Chinese President Xi Jinping’s belt and road countries spans three continents, entails around $1.4 trillion of promised infrastructure investments and is ten times bigger than the US Marshall Plan that helped rebuild western Europe after the Second World War. In the fifth year of its implementation, the BRI effectively has established an inspirational global agenda with huge financial and geopolitical repercussions. At the core of the BRI is China’s attempt to remodel its own identity and to reconstruct global history. Chinese political elites view their country as a morally superior model of civilization with its own unique economic development path. Given this rhetoric — but also due to pragmatic needs — the normative and cognitive dimensions of China’s new strategic narrative require more scrutiny. However, while the growing alarmist assessments have largely overlooked the role of identity, ideology and history in the BRI, it is arguably more challenging for China’s leadership than geopolitical competition.
China’s changing identity
As China remains a ‘partial power’, the Chinese elites’ outward-looking ideology is ever evolving — their unsettled spirit mirrored in the ideational consequences of the BRI discourses: who they are and who they ought to become is wide open. Domestically, the BRI reinforces the search for a ‘natural’ Chinese identity and fuels the following questions: Is China a Eurasian or a Pacific country, or both, and what does this mean strategically and culturally? Should China, under the helm of the Communist party, act as a sovereign nation-state or a civilization? These questions are further complicated by the fact that the country’s citizens remain quite inward-oriented and do not necessarily support a globally engaged China. Moreover, whether a society that has culturally been a land animal since a Ming emperor in 1525 burned the magnificent treasure fleet of Zheng He to ashes can develop a seafaring civilization supportive of a future maritime power is questionable.

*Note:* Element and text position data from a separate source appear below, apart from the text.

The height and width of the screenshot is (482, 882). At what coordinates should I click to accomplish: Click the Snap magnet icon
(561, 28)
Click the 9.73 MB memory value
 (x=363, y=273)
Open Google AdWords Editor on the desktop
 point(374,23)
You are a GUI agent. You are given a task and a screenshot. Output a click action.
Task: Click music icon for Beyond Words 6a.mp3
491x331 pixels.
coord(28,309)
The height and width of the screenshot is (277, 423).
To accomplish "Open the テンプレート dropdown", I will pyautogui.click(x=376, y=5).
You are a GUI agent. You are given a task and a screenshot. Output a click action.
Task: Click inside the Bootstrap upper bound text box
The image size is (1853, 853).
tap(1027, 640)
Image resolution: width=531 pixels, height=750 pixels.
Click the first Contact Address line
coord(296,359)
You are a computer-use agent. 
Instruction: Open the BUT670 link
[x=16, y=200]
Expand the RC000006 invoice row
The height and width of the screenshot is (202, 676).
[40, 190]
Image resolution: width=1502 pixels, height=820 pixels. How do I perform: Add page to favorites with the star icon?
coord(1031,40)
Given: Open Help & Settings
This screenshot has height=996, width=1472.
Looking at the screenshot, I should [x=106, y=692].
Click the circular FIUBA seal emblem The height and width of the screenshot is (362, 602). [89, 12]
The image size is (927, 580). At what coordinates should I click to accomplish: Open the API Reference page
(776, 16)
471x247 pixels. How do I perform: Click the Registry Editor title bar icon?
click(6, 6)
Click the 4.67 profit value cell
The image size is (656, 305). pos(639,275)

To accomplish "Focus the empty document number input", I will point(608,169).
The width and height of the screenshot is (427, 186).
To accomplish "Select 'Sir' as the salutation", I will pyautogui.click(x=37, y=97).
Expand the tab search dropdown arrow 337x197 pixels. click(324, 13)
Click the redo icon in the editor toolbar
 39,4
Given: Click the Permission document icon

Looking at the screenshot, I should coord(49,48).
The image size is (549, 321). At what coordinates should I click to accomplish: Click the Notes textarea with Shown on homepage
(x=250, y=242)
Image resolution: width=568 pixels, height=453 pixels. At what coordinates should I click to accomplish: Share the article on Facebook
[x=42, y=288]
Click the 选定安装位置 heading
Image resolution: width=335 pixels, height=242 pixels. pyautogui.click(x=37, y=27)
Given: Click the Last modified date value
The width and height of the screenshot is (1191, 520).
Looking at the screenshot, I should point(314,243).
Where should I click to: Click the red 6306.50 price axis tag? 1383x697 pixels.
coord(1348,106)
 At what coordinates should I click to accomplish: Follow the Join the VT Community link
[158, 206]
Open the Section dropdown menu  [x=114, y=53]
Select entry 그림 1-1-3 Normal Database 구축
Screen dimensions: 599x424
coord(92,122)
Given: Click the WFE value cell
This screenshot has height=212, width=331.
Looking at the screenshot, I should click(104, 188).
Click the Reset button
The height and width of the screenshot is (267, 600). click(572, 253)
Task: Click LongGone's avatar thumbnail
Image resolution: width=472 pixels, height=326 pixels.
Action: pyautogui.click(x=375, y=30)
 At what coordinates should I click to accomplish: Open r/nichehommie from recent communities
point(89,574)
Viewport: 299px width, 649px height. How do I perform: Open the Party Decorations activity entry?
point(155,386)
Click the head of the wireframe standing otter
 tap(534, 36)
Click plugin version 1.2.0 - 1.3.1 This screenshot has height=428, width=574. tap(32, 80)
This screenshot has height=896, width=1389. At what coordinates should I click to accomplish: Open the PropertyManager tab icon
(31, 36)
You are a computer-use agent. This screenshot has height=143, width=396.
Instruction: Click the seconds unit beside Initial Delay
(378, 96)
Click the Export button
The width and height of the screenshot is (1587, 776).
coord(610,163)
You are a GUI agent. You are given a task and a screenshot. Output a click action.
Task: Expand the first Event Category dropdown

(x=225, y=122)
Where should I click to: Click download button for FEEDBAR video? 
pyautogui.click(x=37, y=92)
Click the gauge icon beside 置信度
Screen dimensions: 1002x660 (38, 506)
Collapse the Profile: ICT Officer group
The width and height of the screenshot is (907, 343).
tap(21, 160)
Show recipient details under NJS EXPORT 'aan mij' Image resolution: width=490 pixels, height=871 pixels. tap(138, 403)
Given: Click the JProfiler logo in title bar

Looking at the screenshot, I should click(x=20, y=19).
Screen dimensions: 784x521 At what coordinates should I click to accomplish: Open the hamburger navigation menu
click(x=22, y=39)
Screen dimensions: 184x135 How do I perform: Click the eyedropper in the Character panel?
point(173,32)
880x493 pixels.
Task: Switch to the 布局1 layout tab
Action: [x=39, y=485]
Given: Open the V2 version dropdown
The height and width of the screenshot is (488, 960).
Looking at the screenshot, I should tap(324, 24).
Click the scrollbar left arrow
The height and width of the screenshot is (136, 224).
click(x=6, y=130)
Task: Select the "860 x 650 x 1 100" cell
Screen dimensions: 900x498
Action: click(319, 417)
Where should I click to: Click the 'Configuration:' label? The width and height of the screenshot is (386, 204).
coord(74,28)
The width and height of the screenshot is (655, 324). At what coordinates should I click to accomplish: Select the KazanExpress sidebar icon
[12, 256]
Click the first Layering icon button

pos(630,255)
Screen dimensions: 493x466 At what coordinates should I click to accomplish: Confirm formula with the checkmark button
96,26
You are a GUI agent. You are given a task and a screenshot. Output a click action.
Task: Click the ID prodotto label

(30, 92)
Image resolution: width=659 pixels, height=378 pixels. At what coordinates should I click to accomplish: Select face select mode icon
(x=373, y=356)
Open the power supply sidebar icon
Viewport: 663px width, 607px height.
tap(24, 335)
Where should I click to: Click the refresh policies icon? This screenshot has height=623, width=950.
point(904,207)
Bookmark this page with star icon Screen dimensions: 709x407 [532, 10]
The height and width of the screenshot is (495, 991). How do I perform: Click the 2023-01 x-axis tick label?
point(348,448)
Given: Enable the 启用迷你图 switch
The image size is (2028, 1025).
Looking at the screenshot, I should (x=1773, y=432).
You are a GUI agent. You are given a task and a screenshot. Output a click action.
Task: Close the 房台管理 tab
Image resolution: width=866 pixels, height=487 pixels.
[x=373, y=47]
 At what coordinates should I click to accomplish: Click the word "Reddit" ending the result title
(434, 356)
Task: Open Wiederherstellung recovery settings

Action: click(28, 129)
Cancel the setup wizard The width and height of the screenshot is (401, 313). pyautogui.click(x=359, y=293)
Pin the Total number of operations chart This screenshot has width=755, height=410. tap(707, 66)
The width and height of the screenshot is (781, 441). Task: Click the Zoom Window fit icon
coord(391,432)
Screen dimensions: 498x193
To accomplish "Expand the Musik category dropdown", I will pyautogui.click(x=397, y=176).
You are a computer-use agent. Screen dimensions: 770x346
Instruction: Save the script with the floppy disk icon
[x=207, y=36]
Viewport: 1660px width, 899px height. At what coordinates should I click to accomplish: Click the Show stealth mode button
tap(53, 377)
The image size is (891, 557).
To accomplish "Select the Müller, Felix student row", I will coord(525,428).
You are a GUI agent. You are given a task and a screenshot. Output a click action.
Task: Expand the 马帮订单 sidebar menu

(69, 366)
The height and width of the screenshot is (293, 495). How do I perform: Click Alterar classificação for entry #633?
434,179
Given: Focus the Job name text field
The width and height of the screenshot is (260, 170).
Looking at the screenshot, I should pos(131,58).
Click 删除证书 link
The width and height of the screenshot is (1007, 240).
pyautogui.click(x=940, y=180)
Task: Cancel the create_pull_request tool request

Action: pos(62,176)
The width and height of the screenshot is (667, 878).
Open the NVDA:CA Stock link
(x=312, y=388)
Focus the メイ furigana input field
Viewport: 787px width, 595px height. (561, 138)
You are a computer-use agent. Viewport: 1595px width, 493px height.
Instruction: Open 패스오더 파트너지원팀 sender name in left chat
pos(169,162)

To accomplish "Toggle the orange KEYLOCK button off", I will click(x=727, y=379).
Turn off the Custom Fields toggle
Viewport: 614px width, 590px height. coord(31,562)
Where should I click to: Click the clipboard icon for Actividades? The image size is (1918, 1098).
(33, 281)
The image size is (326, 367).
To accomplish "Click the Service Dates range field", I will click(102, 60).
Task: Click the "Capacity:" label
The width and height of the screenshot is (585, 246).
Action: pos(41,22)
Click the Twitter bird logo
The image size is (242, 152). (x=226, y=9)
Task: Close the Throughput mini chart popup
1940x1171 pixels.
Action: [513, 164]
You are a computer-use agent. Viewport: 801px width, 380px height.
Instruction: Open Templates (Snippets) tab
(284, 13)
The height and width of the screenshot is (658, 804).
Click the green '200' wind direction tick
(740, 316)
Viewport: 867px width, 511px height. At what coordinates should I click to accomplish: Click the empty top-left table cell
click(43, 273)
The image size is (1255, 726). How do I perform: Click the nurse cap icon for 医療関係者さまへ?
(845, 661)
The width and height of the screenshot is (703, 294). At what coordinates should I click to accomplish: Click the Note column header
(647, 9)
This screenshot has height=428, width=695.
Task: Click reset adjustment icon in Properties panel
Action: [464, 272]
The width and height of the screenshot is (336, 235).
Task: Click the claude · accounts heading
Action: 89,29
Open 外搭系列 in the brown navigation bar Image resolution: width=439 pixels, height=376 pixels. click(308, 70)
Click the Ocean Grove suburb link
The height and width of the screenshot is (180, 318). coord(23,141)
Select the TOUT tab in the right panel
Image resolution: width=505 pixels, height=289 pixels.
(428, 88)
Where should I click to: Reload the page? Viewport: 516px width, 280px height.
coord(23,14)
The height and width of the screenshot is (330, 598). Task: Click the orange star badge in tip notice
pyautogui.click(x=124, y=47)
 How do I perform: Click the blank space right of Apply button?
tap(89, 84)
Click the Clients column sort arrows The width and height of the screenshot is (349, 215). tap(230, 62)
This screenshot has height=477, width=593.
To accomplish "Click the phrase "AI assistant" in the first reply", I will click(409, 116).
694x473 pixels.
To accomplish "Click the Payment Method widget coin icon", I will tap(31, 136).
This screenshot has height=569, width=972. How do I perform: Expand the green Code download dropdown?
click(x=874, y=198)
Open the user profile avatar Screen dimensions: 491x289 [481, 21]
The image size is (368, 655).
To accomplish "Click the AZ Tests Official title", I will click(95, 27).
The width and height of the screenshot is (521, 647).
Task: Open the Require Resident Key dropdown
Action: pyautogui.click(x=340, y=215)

So far, the historical narratives of BRI rhetoric indicate a return to a ‘primordial’, that is, original and natural, world order but under modern conditions. This includes the use of imagery of ancient Eurasian trade networks, which put China at the centre of a ‘community of human destiny: an envisioned hyper-interdependent globalized modernity coupled with a new type of moral order based on notions from ancient Chinese philosophy such as tianxia (all under heaven). Thus the identity under construction springs from the cultural and normative treasures of its long history as much as from its more recent successes of economic modernization. Yet, the inclusive aims of the notion of ‘community of human destiny’ notwithstanding, China’s historical statecraft causes suspicions. Not only do the corresponding tianxia discourses imply normative exceptionalism, but the side-lining of controversial aspects of history or the selection of one-sided representations can lead to unexpected controversies.